* EXERCISE BRIEF *
Retype, word for word, every line from the one holding "Where should I click to: Click" through the one holding "Given: Tick the" in the entries below, both included, and only those lines.

(Records excerpted from a collection)
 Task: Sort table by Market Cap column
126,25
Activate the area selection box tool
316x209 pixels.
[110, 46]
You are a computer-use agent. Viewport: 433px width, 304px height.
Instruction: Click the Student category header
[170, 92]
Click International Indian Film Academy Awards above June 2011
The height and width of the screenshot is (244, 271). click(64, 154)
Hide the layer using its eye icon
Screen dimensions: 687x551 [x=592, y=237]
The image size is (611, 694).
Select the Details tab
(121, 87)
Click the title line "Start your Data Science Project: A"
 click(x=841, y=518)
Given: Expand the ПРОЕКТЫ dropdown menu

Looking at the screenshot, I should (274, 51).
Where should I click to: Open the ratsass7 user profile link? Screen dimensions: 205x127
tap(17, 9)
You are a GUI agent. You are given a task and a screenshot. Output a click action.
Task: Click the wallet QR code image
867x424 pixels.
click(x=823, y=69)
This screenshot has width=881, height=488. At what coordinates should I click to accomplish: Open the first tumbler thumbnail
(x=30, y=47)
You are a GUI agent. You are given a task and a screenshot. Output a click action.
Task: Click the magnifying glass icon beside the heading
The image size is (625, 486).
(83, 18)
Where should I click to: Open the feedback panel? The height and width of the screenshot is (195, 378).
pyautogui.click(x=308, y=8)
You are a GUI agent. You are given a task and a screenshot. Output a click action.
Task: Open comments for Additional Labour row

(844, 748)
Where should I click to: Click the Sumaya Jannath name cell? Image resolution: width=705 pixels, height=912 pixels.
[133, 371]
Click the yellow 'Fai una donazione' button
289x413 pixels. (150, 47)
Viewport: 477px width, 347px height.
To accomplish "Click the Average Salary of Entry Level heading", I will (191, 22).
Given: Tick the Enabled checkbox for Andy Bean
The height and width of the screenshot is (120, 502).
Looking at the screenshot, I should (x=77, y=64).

* RESPONSE AREA *
Where should I click to: Click the Sumaya Jannath name cell? Image resolution: width=705 pixels, height=912 pixels.
[133, 371]
Click the yellow 'Fai una donazione' button
289x413 pixels. (150, 47)
Viewport: 477px width, 347px height.
To accomplish "Click the Average Salary of Entry Level heading", I will (191, 22).
Given: Tick the Enabled checkbox for Andy Bean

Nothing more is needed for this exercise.